--- Begin Stored records ---

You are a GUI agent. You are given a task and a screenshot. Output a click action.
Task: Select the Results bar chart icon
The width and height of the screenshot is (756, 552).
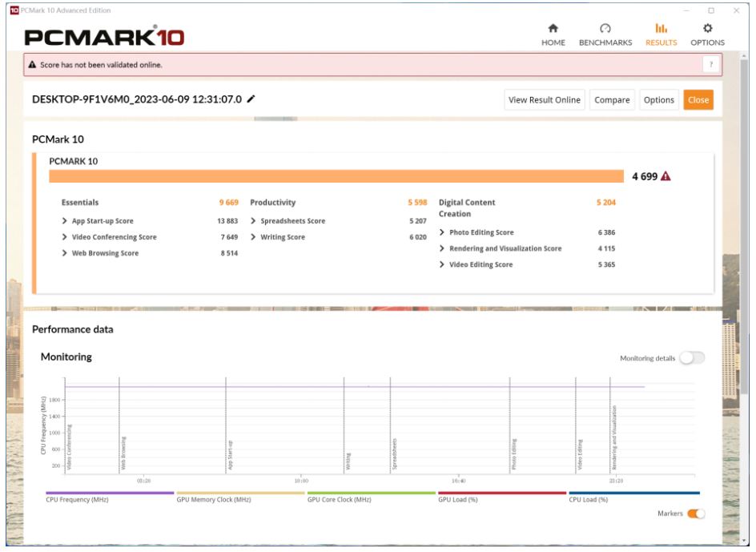(661, 28)
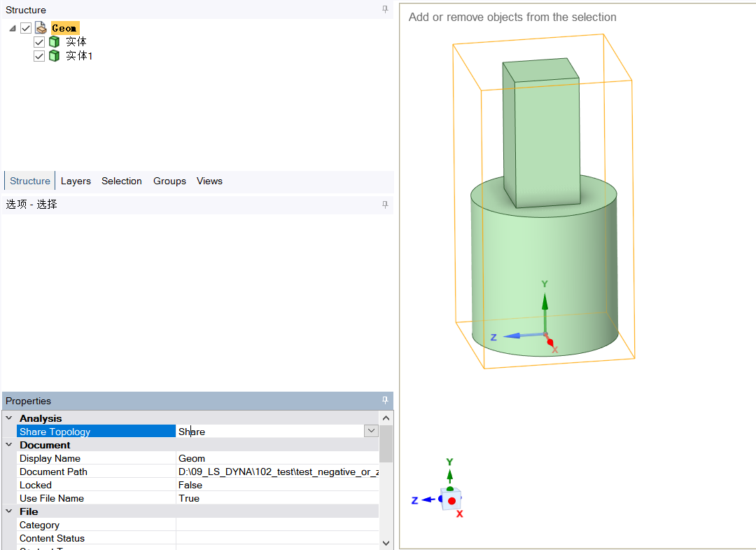Screen dimensions: 756x550
Task: Click the Geom document icon in tree
Action: point(41,28)
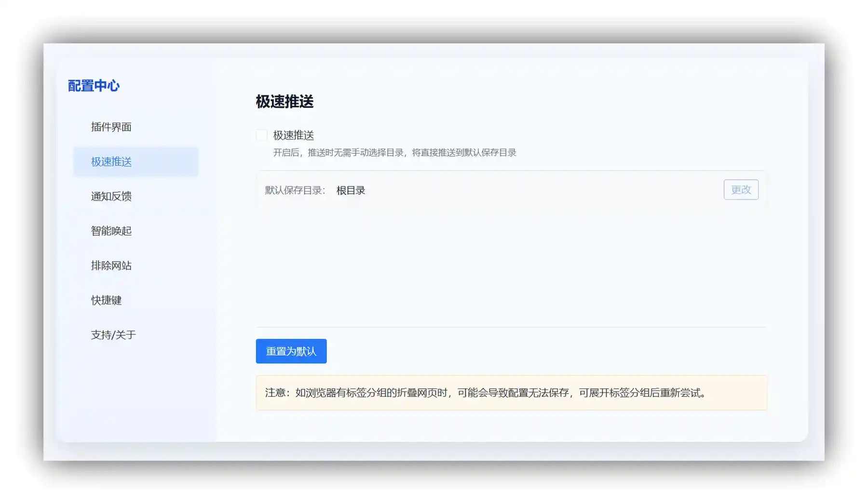Select the 智能唤起 sidebar entry
The image size is (868, 504).
point(112,231)
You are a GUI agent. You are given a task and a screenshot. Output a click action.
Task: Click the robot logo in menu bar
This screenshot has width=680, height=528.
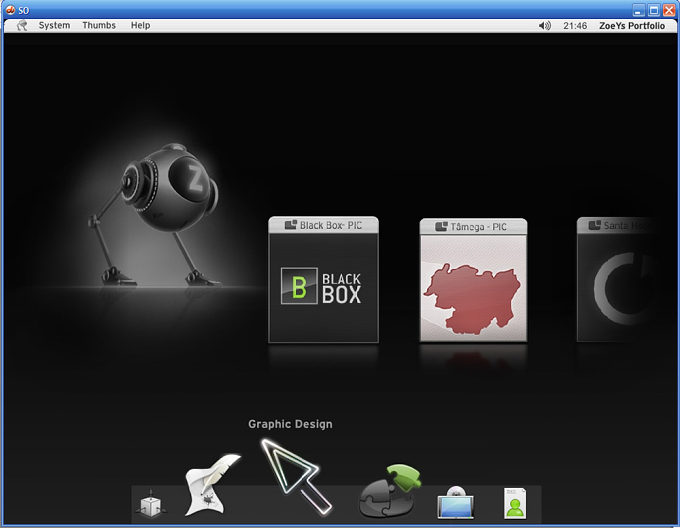pyautogui.click(x=22, y=26)
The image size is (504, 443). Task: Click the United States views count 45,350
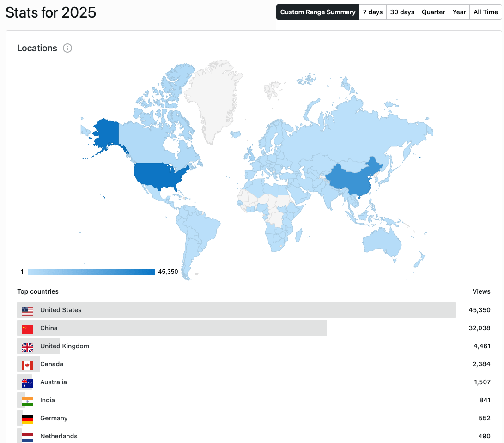479,310
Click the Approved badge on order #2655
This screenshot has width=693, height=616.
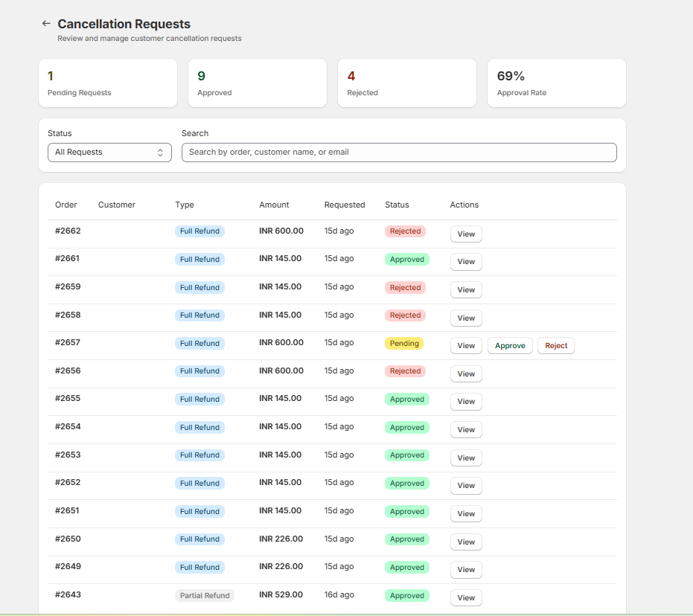point(406,399)
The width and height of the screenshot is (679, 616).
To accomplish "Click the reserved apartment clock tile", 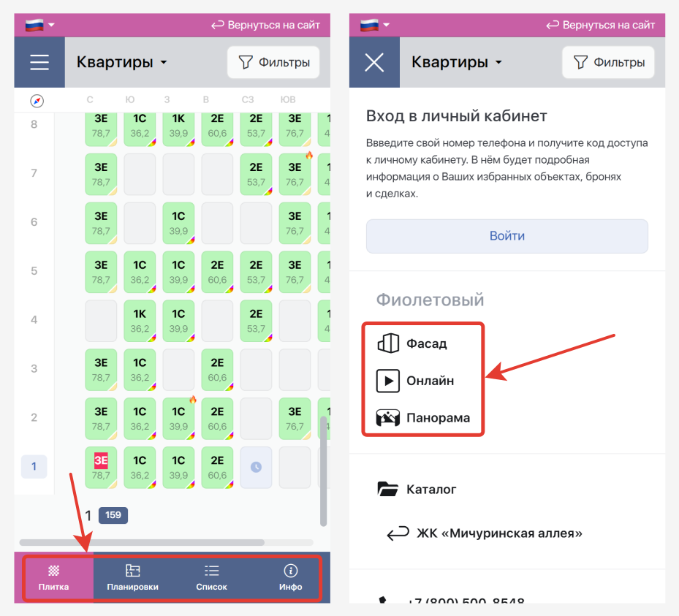I will pyautogui.click(x=256, y=467).
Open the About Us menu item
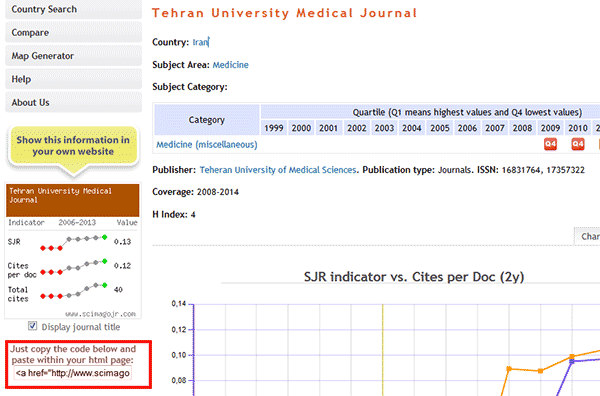This screenshot has height=396, width=600. (73, 103)
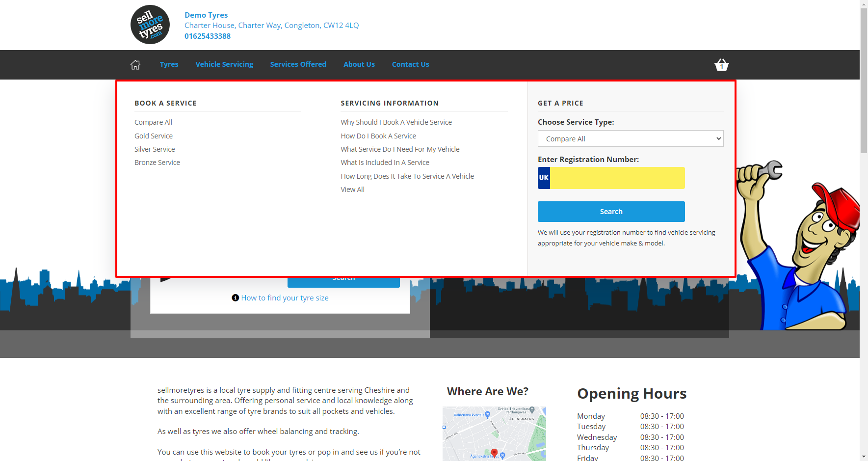Image resolution: width=868 pixels, height=461 pixels.
Task: Click the info icon beside tyre size help
Action: point(235,298)
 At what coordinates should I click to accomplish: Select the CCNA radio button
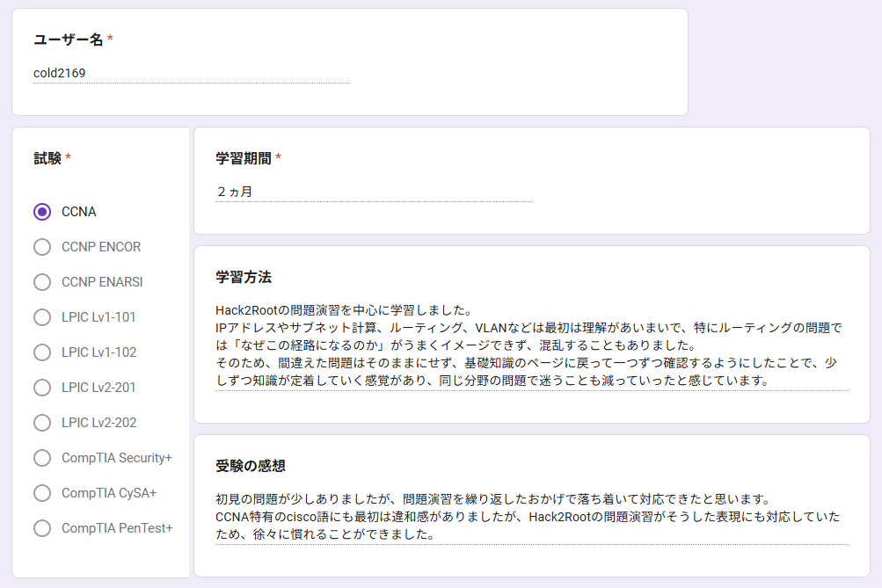pyautogui.click(x=42, y=212)
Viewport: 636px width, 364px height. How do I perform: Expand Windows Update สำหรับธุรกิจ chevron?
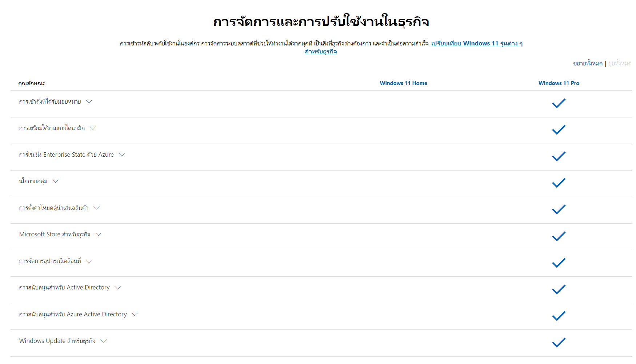[104, 341]
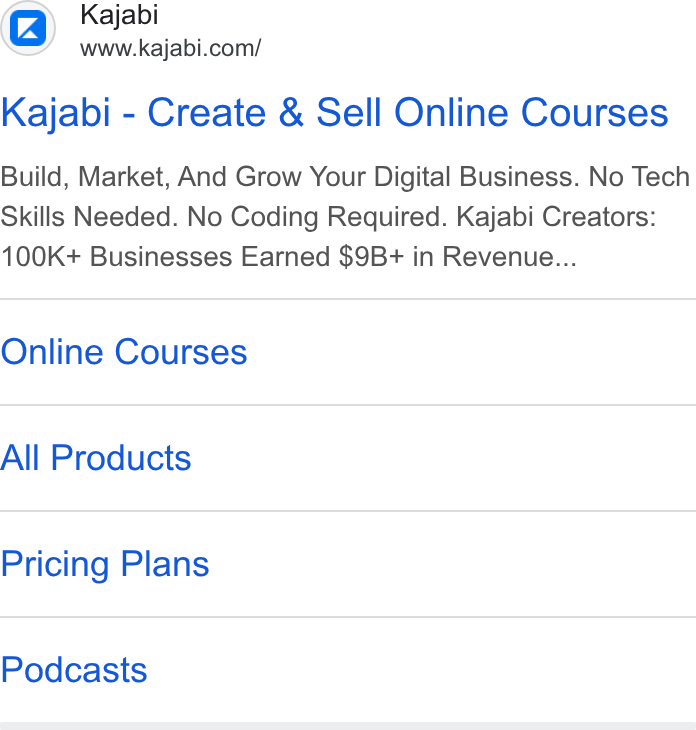Image resolution: width=696 pixels, height=730 pixels.
Task: Click 'Skills Needed.' in the ad description
Action: [x=89, y=217]
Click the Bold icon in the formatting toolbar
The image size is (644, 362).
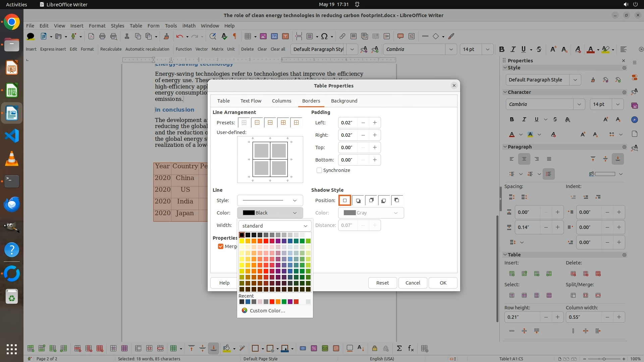coord(501,49)
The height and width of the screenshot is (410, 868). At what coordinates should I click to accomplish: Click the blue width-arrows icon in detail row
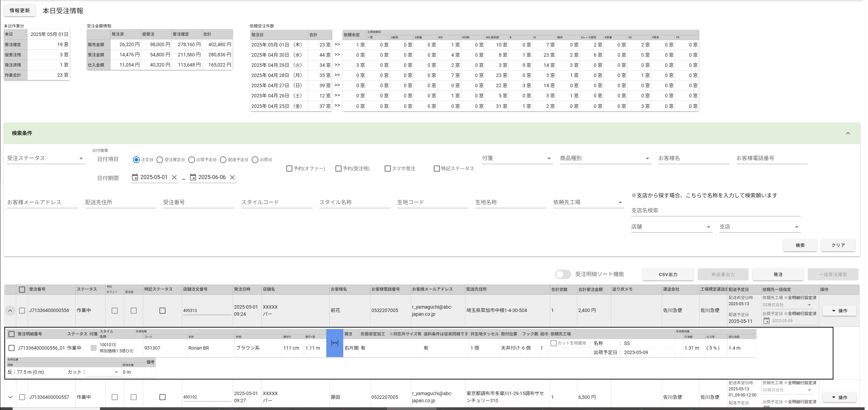coord(334,343)
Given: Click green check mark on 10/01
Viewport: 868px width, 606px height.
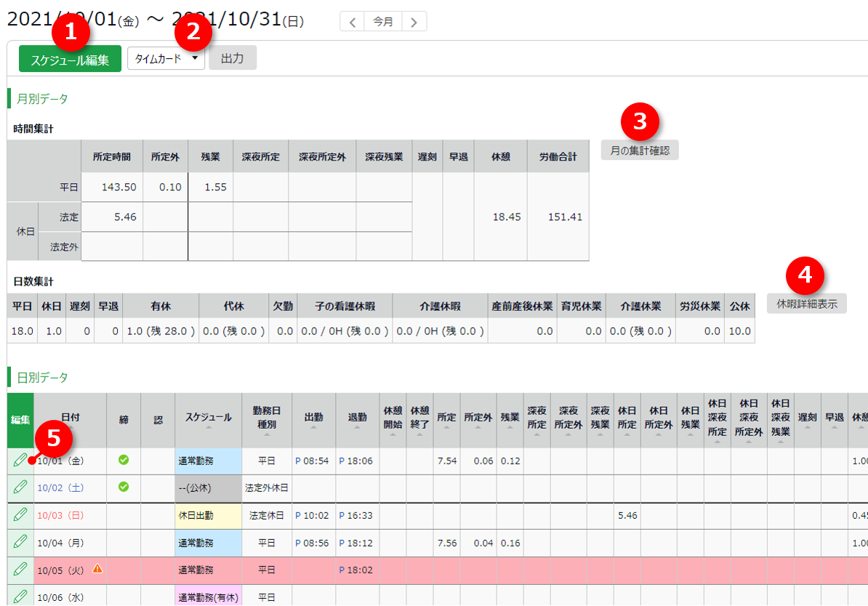Looking at the screenshot, I should point(124,460).
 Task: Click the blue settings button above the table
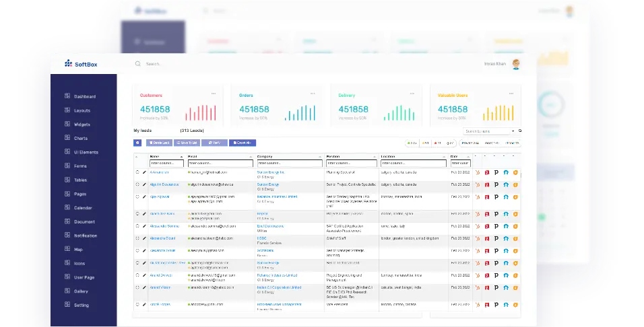click(x=137, y=143)
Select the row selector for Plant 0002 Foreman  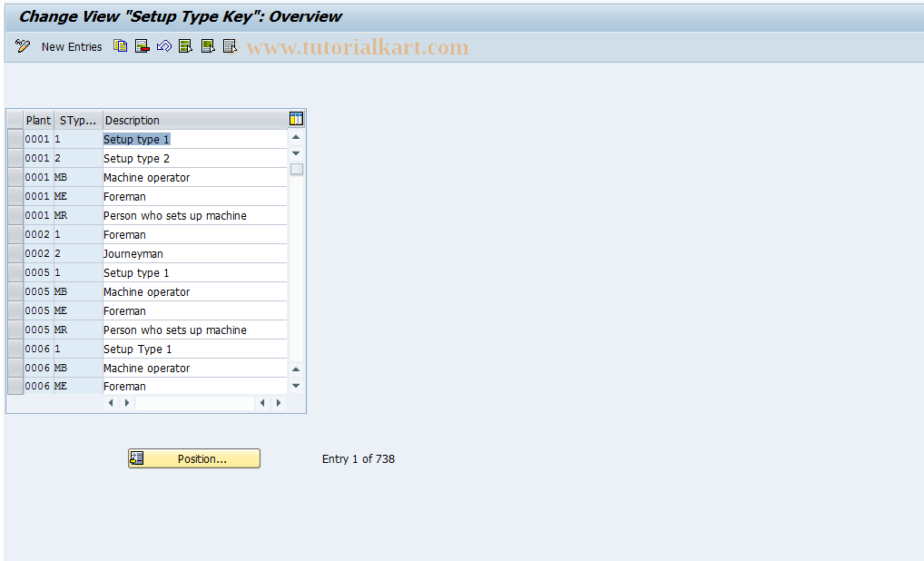click(x=15, y=234)
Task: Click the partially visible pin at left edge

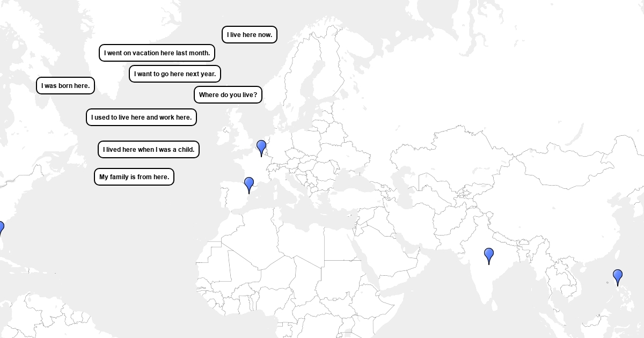Action: click(x=1, y=228)
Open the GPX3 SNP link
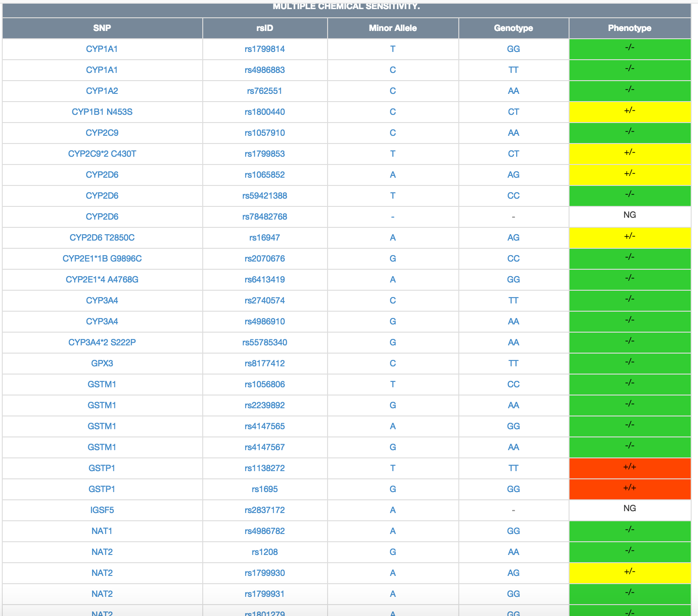 [102, 364]
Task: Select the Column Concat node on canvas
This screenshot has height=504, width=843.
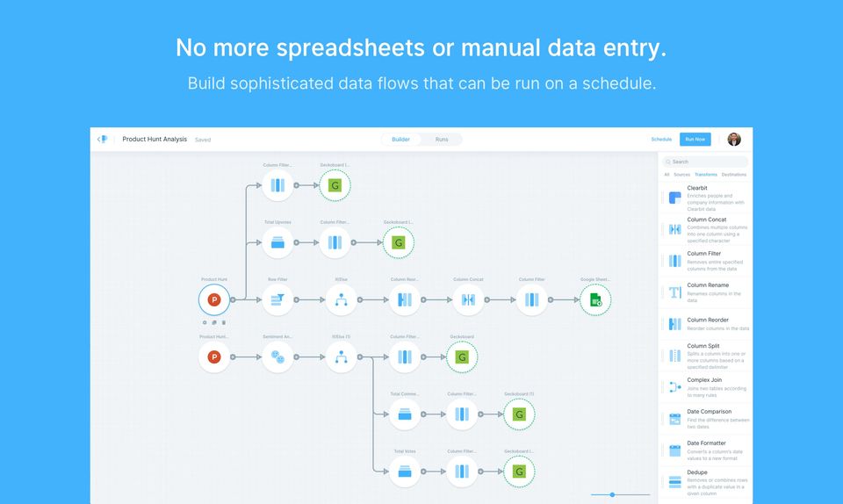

--- End Stored records ---

[Stated task] Starting with the line containing "Click the Bold icon in the formatting toolbar" and going through the line containing "click(x=137, y=143)", give those lines as a numbered list without any blank lines, and leave the pictures out.

[Response]
1. Click the Bold icon in the formatting toolbar
2. The image size is (644, 362).
3. coord(501,49)
4. The height and width of the screenshot is (410, 868). At what coordinates should I click to accomplish: Click the blue width-arrows icon in detail row
5. coord(334,343)
6. Given: Click green check mark on 10/01
7. Viewport: 868px width, 606px height.
8. Looking at the screenshot, I should point(124,460).
9.  Task: Click the blue settings button above the table
10. click(x=137, y=143)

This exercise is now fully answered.